Escape from the Planet of the Day That Time Forgot

★★★
theatre review (edinburgh) | Read in About 2 minutes
Published 16 Aug 2016

Space opera gets a skewering in Gavin Robertson’s affectionate homage to B-movies and their clichés. The story of a dotty professor, his lab assistant and his young ward who go on an adventure into outer space is a charming love letter to both theatre and film, extolling the virtues of imagination and playing with audience expectation. 

The three characters constantly draw attention to their stock types. Robertson’s Professor speaks in clipped, quick speech. Katharine Hurst as the young ward insists how much she loves to cook and iron – there’s a huge number of ironic jokes about a woman’s place: “You’ve got to come along or there’d be no one to do any screaming,” says the Professor at one point.
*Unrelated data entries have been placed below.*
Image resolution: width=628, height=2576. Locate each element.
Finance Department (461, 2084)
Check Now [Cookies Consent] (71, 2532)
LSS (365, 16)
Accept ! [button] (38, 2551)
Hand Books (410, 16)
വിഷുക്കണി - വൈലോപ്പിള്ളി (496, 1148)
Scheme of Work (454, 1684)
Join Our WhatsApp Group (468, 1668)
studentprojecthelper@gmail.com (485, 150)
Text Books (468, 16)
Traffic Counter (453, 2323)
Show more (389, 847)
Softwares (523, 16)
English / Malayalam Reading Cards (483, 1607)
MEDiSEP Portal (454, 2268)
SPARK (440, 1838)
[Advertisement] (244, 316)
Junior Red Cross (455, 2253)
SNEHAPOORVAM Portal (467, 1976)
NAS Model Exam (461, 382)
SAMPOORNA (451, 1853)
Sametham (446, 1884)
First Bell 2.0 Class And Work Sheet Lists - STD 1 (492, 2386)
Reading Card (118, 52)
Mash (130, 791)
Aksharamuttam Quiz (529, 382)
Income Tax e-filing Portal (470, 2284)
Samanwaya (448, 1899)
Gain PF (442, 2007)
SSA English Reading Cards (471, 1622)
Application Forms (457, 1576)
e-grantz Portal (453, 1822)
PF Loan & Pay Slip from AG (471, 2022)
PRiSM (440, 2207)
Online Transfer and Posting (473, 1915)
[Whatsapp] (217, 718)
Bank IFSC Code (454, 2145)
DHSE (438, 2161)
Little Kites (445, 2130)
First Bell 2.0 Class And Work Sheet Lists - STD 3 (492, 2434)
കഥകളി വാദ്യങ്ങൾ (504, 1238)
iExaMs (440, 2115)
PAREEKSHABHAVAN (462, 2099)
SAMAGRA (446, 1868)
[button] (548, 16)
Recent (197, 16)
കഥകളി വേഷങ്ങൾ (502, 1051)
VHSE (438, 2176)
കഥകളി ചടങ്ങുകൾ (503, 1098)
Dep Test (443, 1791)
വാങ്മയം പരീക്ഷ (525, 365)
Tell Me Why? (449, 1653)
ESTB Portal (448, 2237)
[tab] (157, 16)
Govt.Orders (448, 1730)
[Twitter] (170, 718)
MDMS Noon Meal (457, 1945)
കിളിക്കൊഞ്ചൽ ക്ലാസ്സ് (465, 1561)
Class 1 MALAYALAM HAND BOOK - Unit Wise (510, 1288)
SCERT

Simon Nader completes the trio as the lab assistant from Sunderland.

The script is fine, with all the clichés we’d expect, while the staging is deceptively simple. It’s a deliberately huge story, sprawling across time and space, which would be impossible to represent on stage, so we’re asked to imagine it instead. The show then becomes a silly celebration of the power of imagination in theatre, as an ironing board (and then a Dustbuster) becomes a rocket and a wall of cardboard boxes is manipulated into different scenes and sets.

Triffids make an appearance, as do the Norse gods Loki, Freya and Odin (not Thor, as “he’s in Hollywood now”). It’s a loveable show, often quite funny, even if it never really takes flight.